The hourly, broken-up billing is a smokescreen; for exactly what you get out of a (now) Linode 1024, you'd pay $50+/month or so on AWS. Don't forget total bandwidth, an elastic IP, and so on.
The ongoing TCO of AWS is much higher than Linode, of course. But that's precisely my point: you want to capture customers at birth, incubate them into adulthood, and then charge them a lot of money now that they can afford it.
A friend of mine is running an ASP.NET MVC/Mono/MongoDB ecommerce site on micro with around a quarter million of annual sales. The site is very very fast.
I don't find my cheap t1.micro based IRC bouncer / VPN / reverse SSH endpoint / static-content generation box to be an awful joke at all. They're quite useful for many things.

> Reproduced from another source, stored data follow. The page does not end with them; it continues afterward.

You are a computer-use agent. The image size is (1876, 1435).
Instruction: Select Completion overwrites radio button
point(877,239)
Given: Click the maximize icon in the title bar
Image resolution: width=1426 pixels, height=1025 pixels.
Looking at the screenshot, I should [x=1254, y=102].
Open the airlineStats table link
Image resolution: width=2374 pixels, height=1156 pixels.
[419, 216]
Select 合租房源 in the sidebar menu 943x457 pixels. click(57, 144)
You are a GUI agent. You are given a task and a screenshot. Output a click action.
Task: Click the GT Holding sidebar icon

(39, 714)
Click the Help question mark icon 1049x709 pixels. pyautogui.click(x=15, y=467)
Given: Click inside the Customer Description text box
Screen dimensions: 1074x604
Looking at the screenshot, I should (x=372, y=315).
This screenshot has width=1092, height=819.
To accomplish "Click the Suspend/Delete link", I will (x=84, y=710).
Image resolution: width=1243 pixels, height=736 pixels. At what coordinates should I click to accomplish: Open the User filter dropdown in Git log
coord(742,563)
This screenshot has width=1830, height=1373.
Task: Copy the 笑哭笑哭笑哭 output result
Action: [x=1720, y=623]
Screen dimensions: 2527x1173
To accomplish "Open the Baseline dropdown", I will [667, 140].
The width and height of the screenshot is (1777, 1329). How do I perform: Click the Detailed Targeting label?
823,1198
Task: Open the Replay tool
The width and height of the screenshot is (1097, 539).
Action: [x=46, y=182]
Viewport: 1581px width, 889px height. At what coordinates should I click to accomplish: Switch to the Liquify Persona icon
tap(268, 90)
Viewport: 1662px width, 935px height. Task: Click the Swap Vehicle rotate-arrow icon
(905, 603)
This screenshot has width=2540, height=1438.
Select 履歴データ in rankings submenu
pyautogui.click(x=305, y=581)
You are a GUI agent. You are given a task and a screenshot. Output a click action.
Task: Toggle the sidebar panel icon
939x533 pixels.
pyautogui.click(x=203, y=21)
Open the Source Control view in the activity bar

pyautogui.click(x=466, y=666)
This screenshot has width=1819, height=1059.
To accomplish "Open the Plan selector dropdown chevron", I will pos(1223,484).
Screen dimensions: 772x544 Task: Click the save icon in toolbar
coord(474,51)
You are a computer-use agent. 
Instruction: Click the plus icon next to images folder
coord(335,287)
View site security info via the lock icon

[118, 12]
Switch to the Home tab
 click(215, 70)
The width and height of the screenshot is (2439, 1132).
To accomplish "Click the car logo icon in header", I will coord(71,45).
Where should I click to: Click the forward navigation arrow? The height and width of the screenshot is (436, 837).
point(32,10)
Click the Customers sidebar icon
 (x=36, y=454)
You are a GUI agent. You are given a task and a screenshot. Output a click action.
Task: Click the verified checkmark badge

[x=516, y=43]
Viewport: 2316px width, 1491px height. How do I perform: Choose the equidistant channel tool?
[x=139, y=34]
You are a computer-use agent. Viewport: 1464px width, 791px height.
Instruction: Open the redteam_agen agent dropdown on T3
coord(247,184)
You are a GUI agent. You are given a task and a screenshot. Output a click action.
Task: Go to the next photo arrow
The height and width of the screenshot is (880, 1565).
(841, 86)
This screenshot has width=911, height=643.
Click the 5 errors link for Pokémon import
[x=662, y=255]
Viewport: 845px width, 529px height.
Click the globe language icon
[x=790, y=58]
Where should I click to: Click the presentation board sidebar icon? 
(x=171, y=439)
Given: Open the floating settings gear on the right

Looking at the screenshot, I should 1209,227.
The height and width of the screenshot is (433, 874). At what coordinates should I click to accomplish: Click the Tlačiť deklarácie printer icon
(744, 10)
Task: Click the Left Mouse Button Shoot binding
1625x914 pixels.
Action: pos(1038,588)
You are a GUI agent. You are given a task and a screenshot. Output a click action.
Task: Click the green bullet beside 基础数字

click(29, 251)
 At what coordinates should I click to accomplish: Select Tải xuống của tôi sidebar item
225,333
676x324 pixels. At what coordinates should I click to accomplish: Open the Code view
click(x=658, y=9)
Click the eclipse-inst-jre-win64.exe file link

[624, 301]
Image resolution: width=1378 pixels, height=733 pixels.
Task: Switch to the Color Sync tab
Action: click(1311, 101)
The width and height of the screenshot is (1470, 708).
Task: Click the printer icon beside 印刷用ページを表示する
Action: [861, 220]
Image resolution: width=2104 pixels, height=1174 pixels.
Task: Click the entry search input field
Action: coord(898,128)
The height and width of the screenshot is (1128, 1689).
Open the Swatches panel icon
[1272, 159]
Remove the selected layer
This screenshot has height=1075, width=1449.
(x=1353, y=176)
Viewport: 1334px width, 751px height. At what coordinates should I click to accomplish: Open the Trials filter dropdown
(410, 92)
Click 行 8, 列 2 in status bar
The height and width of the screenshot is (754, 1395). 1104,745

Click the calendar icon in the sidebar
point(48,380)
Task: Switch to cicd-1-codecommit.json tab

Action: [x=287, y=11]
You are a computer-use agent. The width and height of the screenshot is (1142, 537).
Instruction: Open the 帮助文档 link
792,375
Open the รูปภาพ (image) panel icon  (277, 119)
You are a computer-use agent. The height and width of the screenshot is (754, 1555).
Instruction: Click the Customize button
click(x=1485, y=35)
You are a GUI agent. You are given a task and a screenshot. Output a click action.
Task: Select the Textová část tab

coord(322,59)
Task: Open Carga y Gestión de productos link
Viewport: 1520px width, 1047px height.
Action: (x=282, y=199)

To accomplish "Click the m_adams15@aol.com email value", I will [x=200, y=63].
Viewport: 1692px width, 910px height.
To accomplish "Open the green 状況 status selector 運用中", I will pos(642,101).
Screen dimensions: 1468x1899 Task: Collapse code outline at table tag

You also want to avoid scammers and fly by night operations that don't value your business other than to find cheap CPU and bandwidth. There is a set level of overhead for each new customer, and new customers are probably more likely to need additional support. The lower you go with pricing, the larger this portion of your costs eats into your profits.
There are $10 VPS solutions out there, but their poor reputations lends credence to the idea that $10 VPS solutions are not where the money is at.
There is Hetzner.de which I like quite a bit as a company. I have been hosting with them for 3 years. They have a 512box for 6.5 EUR if you are exempt from taxes like a Non-EU citizen .
Its not a smokescreen if you are using AWS for a cloud (e.g., dynamically provisioned according to need) server infrastructure rather than as a simple VPS.
A lot of people are on AWS. If you are migrating from AWS, it doesn't matter any more what AWS' barrier to entry is, and it does matter what Linode's barrier to entry is.
The hourly, broken-up billing is a smokescreen; for exactly what you get out of a (now) Linode 1024, you'd pay $50+/month or so on AWS. Don't forget total bandwidth, an elastic IP, and so on.